++++ Reading passage

How philanthropy should respond
Organizations like SAALT are already under-sourced. According to NCRP’s Movement Investment Project brief, the State of Foundation Funding for the Pro Immigrant Movement, less than 1% of the giving from the 1,000 largest foundations went to work that is intended to benefit immigrants or refugees even though immigrants make up 14.4% of the U.S. population.
How can philanthropy help?
Rapid response funding
As this current crisis demonstrates, what organizations need most are additional flexible funds that will quickly allow them to deal with the immediate intersectional challenges posed by the coronavirus outbreak. Funders should specifically provide rapid response funds to organizations or intermediaries such as the Emergent Fund who can move money quickly to the grassroots efforts that focus on areas where:
- The Trump administration may use this crisis to push an agenda against the will of the American people (i.e. Muslim ban).
- Corporations may act in such a way that exacerbates the problems that we face (i.e. not paying hourly employees).
- We can push our own agenda (the need for universal health care, paid leave and more).
A stimulus package for nonprofits
With a potential recession approaching, the philanthropic community must seriously consider moving resources into supporting a nonprofit stimulus package that would diversify and scale nonprofits’ revenue generation. A combination of grants, recoverable grants and loans could help nonprofits raise a multiple of the dollars invested through a variety of techniques. The investment does not need to be more than the annual 5%, although we would encourage that. The Progressive Multiplier Fund, which funds revenue generation efforts, is helping its grantees raise nearly $4 for every $1 that the PMF grants out.
What can nonprofits do now?

++++++++

■ **Assignment 1**
Write out the portion of the passage on philanthropy's response that opens with the words containing "How philanthropy should" and closes with "can philanthropy help?".
■ **Assignment 2**
Pick up the passage on philanthropy's response where it stops and carry it forward.
The lines that follow the passage on philanthropy's response play no part in this work.

++++ Provided data

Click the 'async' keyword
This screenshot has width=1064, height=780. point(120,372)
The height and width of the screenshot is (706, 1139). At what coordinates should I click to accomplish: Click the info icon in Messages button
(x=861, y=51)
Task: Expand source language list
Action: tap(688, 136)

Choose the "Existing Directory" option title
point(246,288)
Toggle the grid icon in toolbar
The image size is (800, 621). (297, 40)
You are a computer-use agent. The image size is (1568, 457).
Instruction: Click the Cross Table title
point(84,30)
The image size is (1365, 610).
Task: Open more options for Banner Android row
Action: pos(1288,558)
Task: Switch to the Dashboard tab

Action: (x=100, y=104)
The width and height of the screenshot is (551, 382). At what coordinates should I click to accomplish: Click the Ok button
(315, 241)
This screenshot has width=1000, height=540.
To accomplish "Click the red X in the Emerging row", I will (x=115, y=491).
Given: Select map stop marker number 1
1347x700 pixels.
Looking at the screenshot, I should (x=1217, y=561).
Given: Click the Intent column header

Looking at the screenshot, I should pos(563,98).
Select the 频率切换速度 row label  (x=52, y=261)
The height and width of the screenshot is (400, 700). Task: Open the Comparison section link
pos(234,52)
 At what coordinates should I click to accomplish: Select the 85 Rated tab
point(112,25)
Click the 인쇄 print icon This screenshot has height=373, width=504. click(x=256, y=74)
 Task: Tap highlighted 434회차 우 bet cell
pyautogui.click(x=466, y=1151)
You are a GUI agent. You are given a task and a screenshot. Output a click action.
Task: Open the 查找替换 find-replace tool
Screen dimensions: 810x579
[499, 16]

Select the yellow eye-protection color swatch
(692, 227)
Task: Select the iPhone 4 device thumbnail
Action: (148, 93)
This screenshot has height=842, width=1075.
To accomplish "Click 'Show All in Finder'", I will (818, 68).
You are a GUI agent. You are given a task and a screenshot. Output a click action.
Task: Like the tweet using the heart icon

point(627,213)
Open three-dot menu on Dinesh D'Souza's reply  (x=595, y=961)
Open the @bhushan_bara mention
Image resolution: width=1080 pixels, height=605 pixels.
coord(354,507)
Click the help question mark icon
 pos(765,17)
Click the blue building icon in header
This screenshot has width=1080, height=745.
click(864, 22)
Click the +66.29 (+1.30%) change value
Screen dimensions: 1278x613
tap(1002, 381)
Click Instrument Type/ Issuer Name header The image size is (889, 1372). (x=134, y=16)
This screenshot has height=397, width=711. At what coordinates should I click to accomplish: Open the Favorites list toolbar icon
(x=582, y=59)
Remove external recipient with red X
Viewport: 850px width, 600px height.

++++++++

■ **Answer box 1**
How philanthropy should respond
Organizations like SAALT are already under-sourced. According to NCRP’s Movement Investment Project brief, the State of Foundation Funding for the Pro Immigrant Movement, less than 1% of the giving from the 1,000 largest foundations went to work that is intended to benefit immigrants or refugees even though immigrants make up 14.4% of the U.S. population.
How can philanthropy help?

■ **Answer box 2**
While it’s not time to panic, it’s definitely time to prepare, even if that preparation is just in the “form of thought experiments and what-ifs to think through the possibilities and get aligned around the possible outcomes and impacts,” as direct marketing and fundraising consultant Miriam Magnuson said in a recent blog post.
Three things that they should immediately consider doing:
1. Make sure there are no holes in the current revenue generation bucket and learn into sustainable revenue resources.
2. Talk to your organization’s management about revenue forecasts: Whether it’s a shifting internally of resources from fundraising to mission delivery, or a downturn in foundation support or a dip in individual giving as the stock market stumbles, it’s highly likely your fundraising forecast will need to change.
3. Talk to funders specifically about what you need: You will need more funds of course. Take the time to prepare the business case that supports what you need to meet this moment.
At this moment of need, it is our ability to reach out and help each other that will help organizations and the communities continue to do the work of making this world better. We owe it to the long sustainability of these vital movements to not just help the public survive the current challenge, but to also help organizations come out stronger for the future.